Acquisitions of unicorns, i.e. young tech companies valued at over $1 billion, were a hallmark of 2014. These acquisitions continue to be surprising both in their enormity and frequency. For example, Facebook Inc. acquired the messaging group WhatsApp Inc. for a whopping $19 billion, and then also acquired virtual reality company Oculus VR Inc. for $2 billion. Google Inc. acquired smart-thermometer marker Nest Labs Inc., and other investments, for $3.2 billion. Microsoft Corp. acquired Minecraft game maker Mojang AB for $2.5 billion.

The billion-dollar tech startup was once the stuff of myths, but now such valuations and acquisitions seem to be everywhere; this being primarily the result of innovative, disruptive technology. These deals largely reflect the need and want for non-traditional programming.

The proliferation of start-up technology companies valued at over $1 billion has been endorsed by advocates as a sign of robust innovation and questioned by critics as an indication of dangerous overvaluation. Currently led by the smartphone powered car-hailing service Uber at $41 billion and the home-rental website Airbnb at $10 billion, the global ranks of unicorns is steadily climbing. According to Pitchbook Data, unicorns have more than doubled to 102 in the past fifteen months.

Among the unicorn excitement, less noticed is that the reported valuations of many $1 billion plus young tech companies have been inflated by the terms of the private investments that set those valuations before any initial public offerings of stock. There is often little or no disclosure of these terms . Increasingly, venture investors demand that late-stage financing terms include extra protections, such as a discounted price of any initial offering, a baseline minimum return on investment or extra shares if the company later raises money at a lower valuation.

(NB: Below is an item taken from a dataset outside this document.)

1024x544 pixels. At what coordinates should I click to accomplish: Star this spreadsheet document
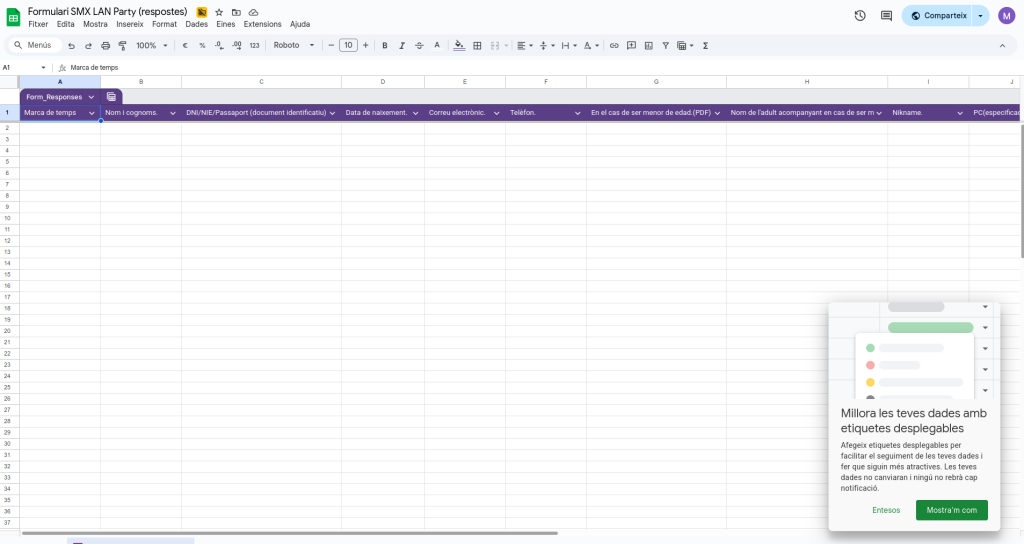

For example, consider the cloud software provider Box Inc. In July 2014, the company raised $150 million from two investors, Coatue Management and TPG Capital, at $20 a share—a reported valuation of $2.4 billion. Under the investment terms, Coatue and TPG had extra protections—both investors were entitled to receive additional shares if Box later went public at a lower price, and a 10 percent discount to the I.P.O. price to boot. In January 2015, when Box priced its initial offering at $14 a share (as opposed to the Coatue-TPG purchase price of $20), the lower price dropped the Coatue-TPG purchase price to $12.60 a share and increased the number of shares received by 58 percent. Box Inc.’s current stock market value is about $2.1 billion. Such protections, which Box disclosed because it had already filed plans to go public, are controversial.

The protections, known among investors as structuring or ratcheting, can inflate a unicorn’s indicated valuation anywhere from 10 to 25 percent. Moving forward, it will be interesting to see the impact of these late-stage investor protections.